Novo capítulo judicial na morte de Diego Maradona
O legado de Diego Armando Maradona continua a gerar controvérsias e questionamentos mesmo após sua morte. Um novo e aguardado julgamento teve início em Buenos Aires, retomando a investigação sobre as circunstâncias que levaram ao falecimento do ídolo do futebol em 25 de novembro de 2020, aos 60 anos de idade.
Acusações graves contra a equipe médica
Sete profissionais da saúde enfrentam acusações de homicídio doloso por negligência no tratamento do ex-jogador. As investigações apontam que o atendimento domiciliar fornecido a Maradona foi classificado por especialistas como "deficiente e imprudente", com conclusões indicando que ele teria tido maiores chances de sobrevivência se tivesse recebido cuidados adequados em uma unidade médica especializada.
Detalhes do caso e antecedentes judiciais
O primeiro julgamento, originalmente previsto para maio de 2025, foi anulado após irregularidades processuais envolvendo um dos três juízes do caso. Agora, um novo tribunal em San Isidro retoma o processo com expectativa de duração até julho, coincidindo com o período da Copa do Mundo.
Entre os acusados estão figuras centrais no cuidado médico de Maradona:
- Leopoldo Luque, seu principal conselheiro médico
- Agustina Cosachov, sua psiquiatra
- Outros profissionais da equipe de saúde
A ex-enfermeira Dahiana Gisela Madrid será julgada em processo separado. Todos os réus negam as acusações e, se condenados, enfrentam penas que variam de oito a 25 anos de prisão.
Contexto da saúde de Maradona
No momento de sua morte, o camisa 10 estava em recuperação na sua casa em Tigre, província de Buenos Aires, após cirurgia bem-sucedida para remoção de um coágulo cerebral no início de novembro de 2020. As investigações revelaram que os profissionais responsáveis pelo atendimento tinham conhecimento da gravidade de seu estado físico, mas não tomaram as medidas necessárias para salvá-lo.
A autópsia preliminar confirmou que Maradona sofreu insuficiência cardíaca que resultou em edema pulmonar agudo, condição caracterizada pelo acúmulo de líquido nos pulmões. Um painel de especialistas convocado pelo Ministério Público foi categórico ao afirmar que o tratamento domiciliar foi inadequado para seu quadro clínico.
Desenvolvimentos processuais e testemunhas
O novo julgamento contará com aproximadamente 100 testemunhas, incluindo as filhas de Maradona, que deporão perante um novo grupo de juízes. O caso reacende debates sobre a responsabilidade médica e o tratamento de celebridades, mantendo viva a memória controversa do jogador que, mesmo na morte, continua a "fazer barulho" no cenário argentino e internacional.
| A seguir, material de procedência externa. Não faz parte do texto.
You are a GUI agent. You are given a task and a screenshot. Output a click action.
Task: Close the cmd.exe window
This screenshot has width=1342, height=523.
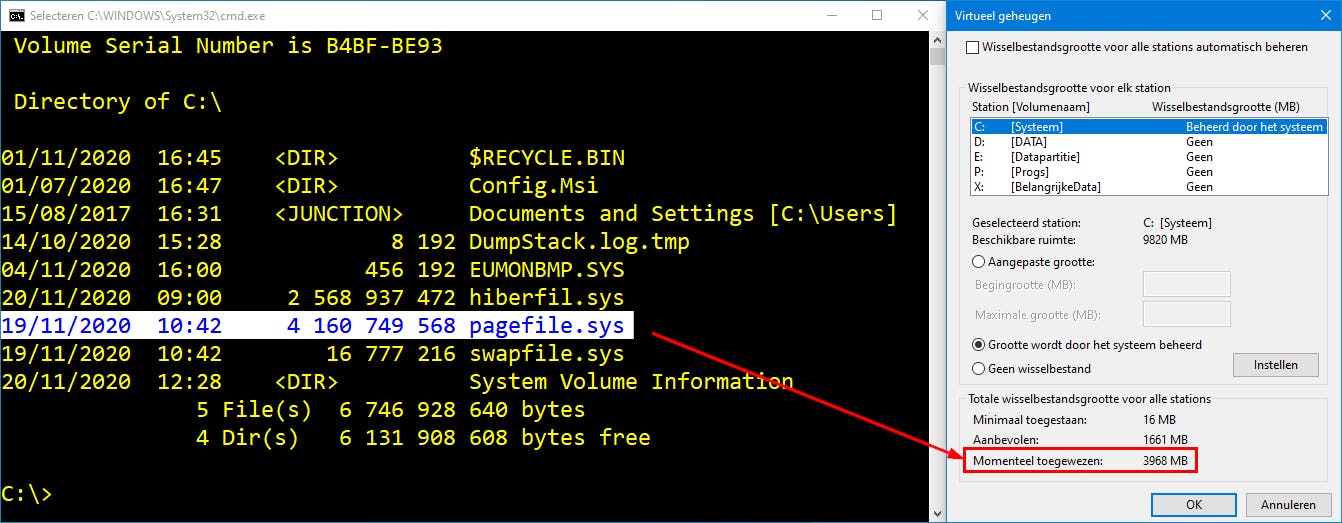[921, 16]
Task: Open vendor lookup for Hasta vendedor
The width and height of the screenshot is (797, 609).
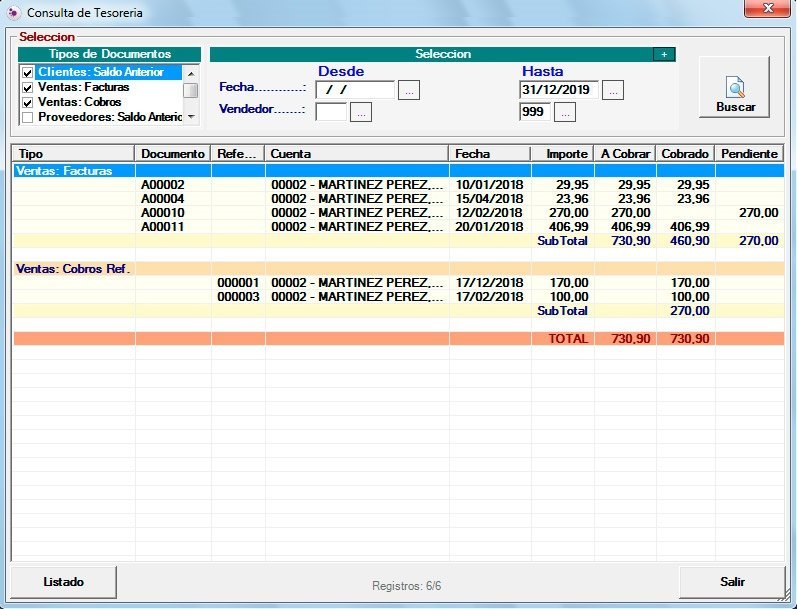Action: 565,112
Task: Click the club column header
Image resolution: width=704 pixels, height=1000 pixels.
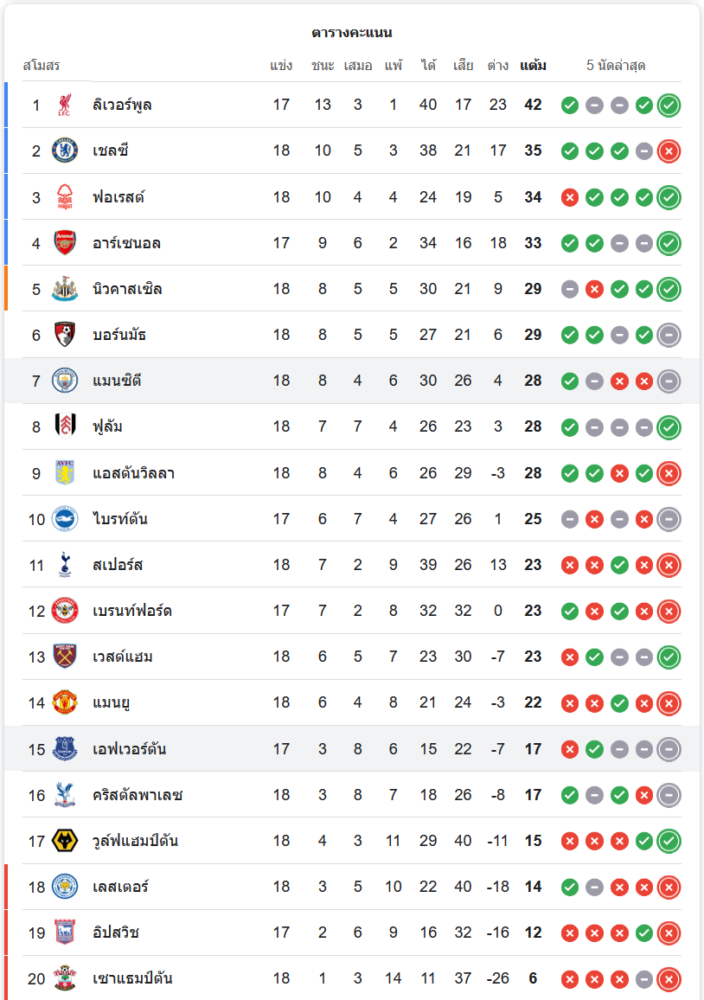Action: [41, 66]
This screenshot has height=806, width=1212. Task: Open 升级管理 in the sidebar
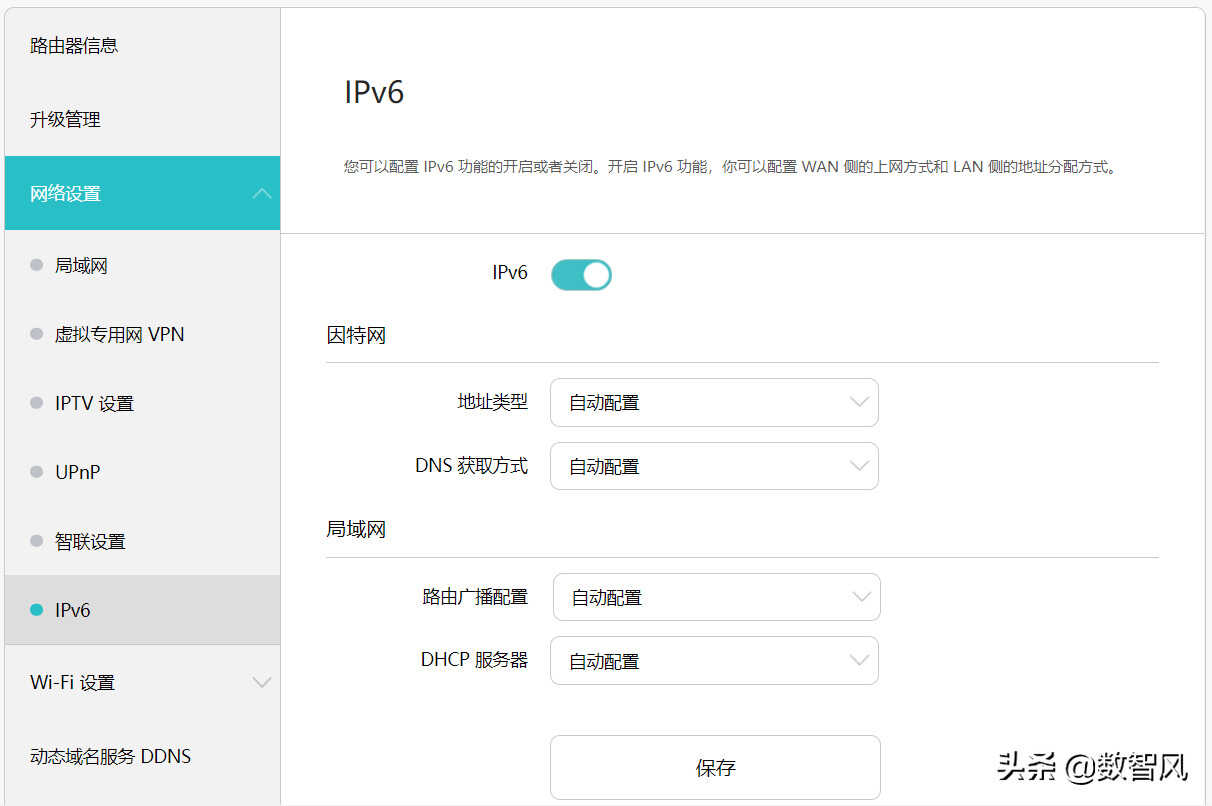click(65, 120)
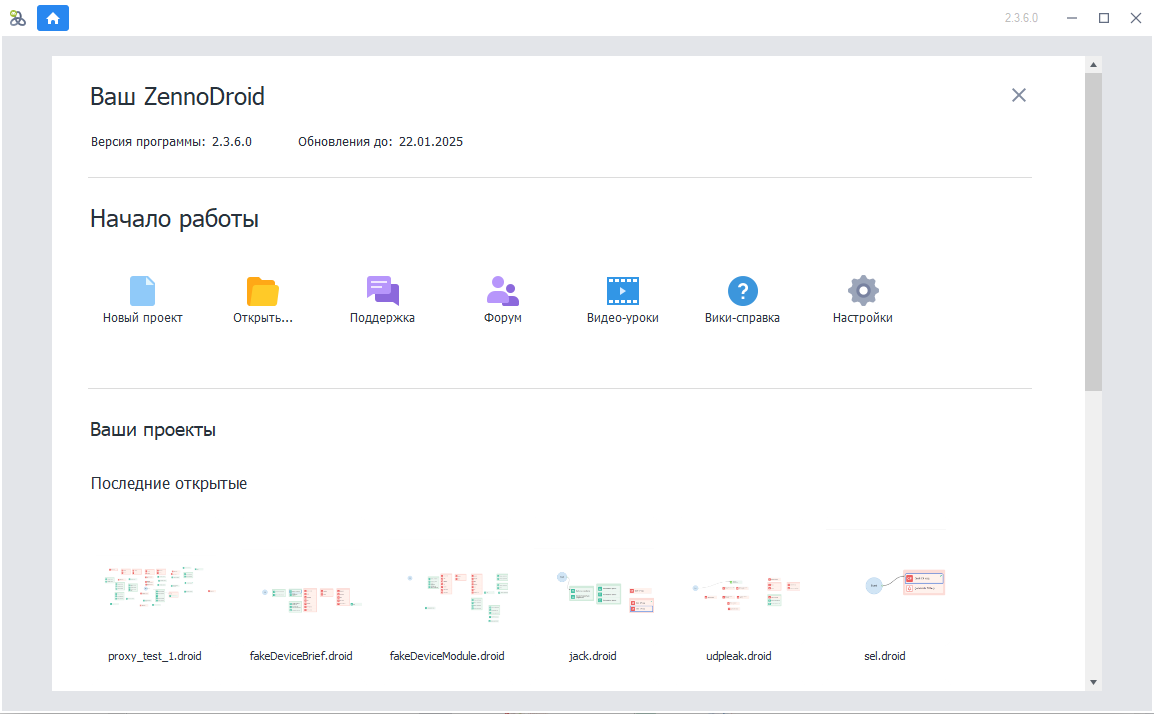Open Видео-уроки video tutorials icon
The image size is (1154, 714).
[622, 291]
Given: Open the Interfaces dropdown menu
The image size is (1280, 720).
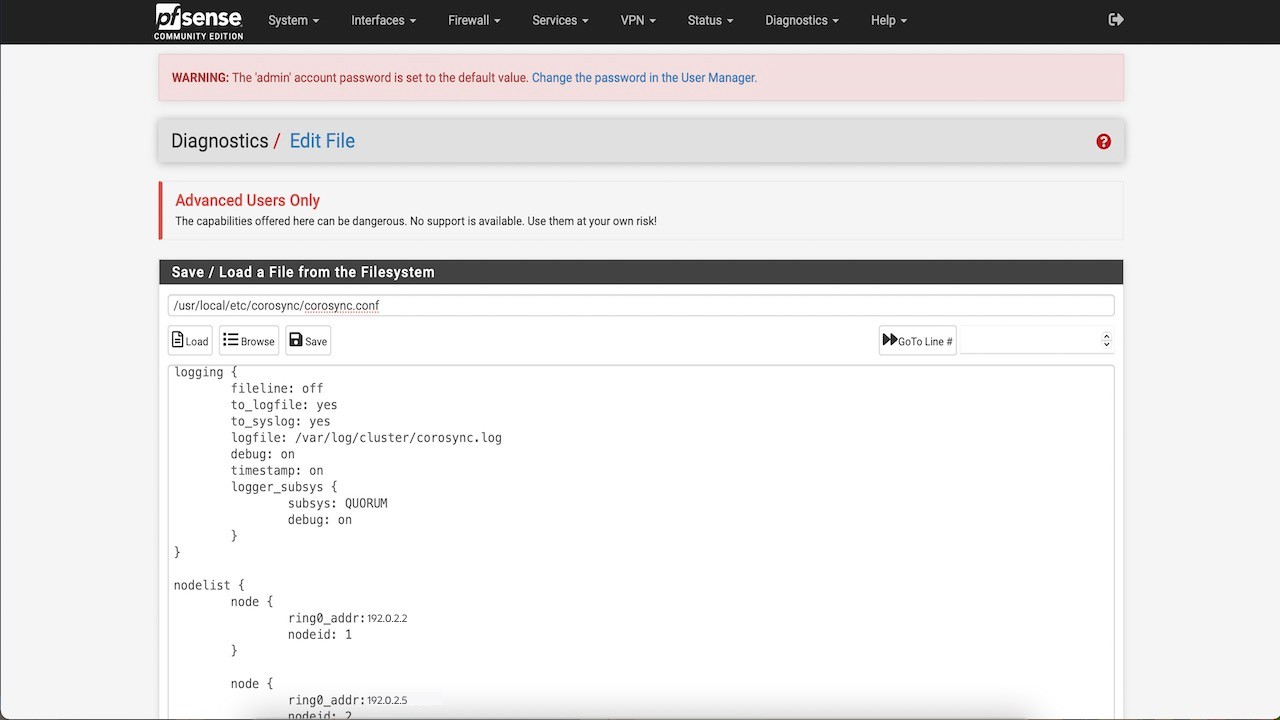Looking at the screenshot, I should [382, 20].
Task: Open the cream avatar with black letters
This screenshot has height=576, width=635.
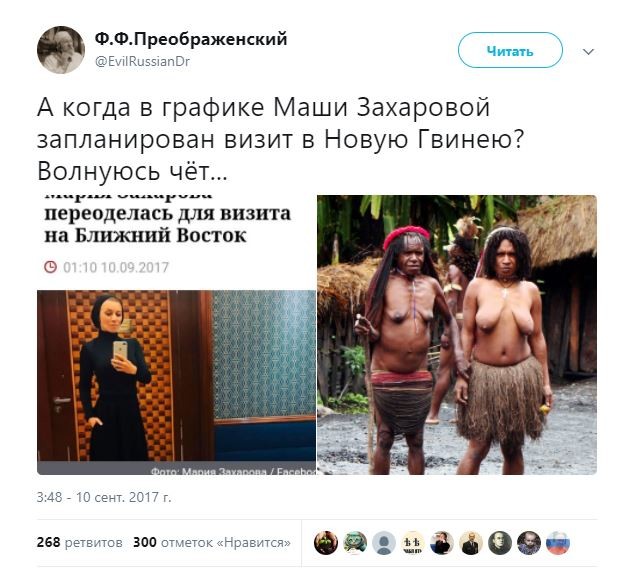Action: [x=413, y=543]
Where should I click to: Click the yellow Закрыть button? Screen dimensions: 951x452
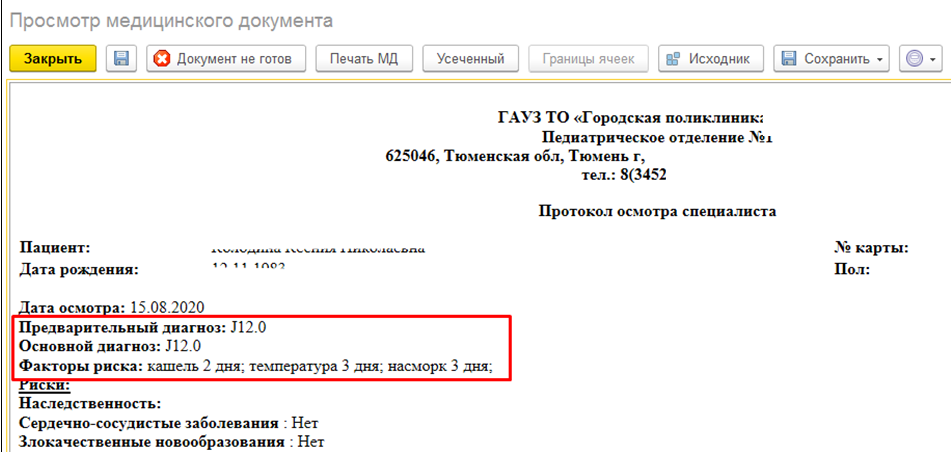tap(53, 59)
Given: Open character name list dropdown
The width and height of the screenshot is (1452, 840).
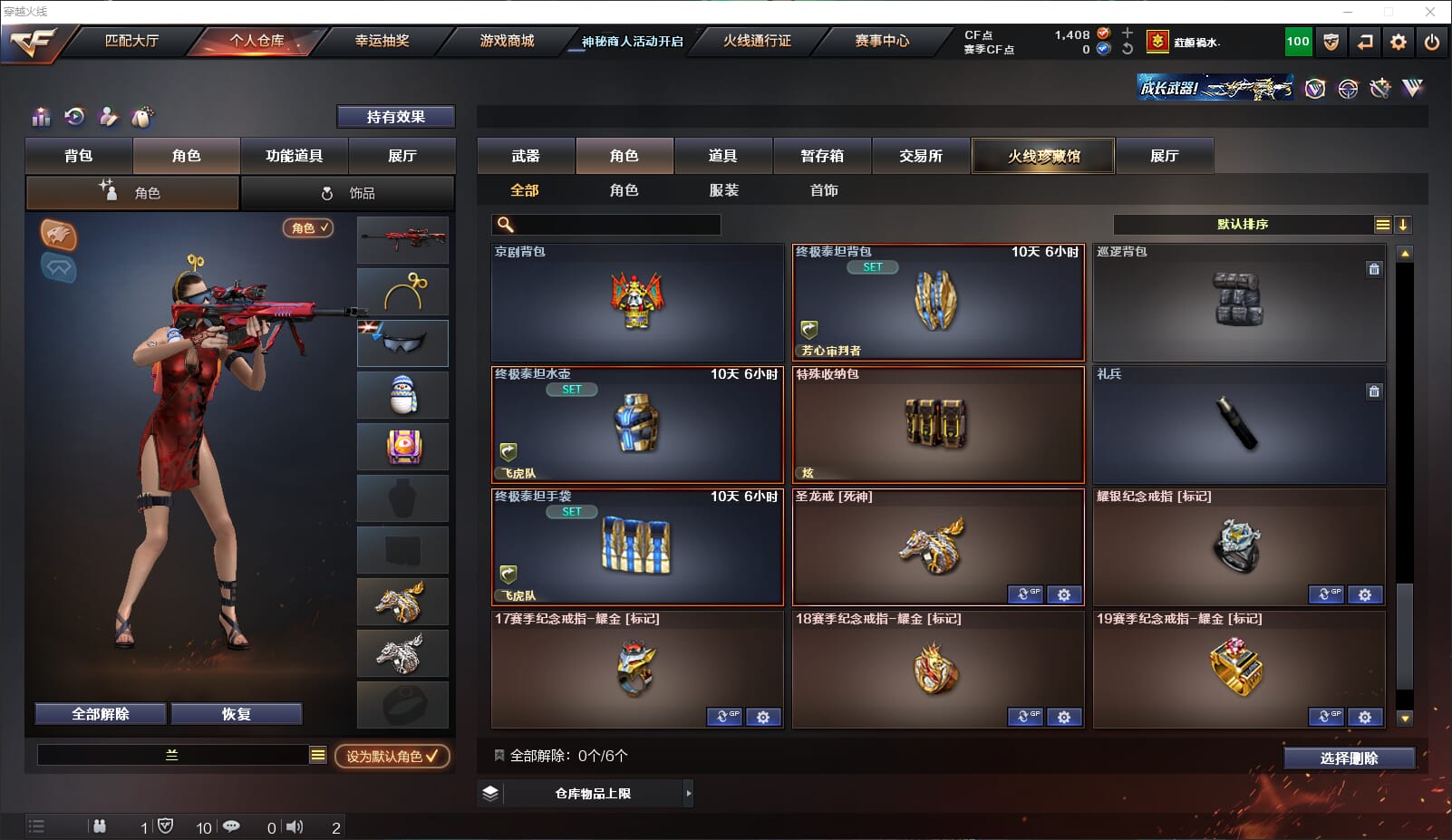Looking at the screenshot, I should point(317,755).
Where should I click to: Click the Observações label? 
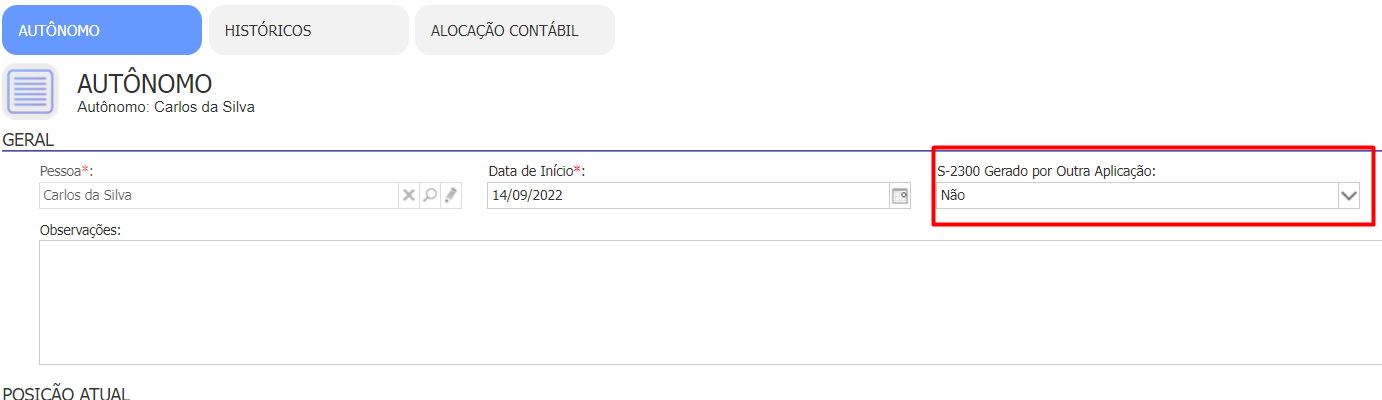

A trajetória de Maradona sempre foi marcada por extremos - genialidade nos gramados, problemas pessoais complexos, adoração popular e controvérsias. Agora, a Justiça argentina busca determinar se sua morte poderia ter sido evitada com cuidados médicos apropriados, escrevendo mais um capítulo na saga do ídolo que nunca deixou de ser notícia.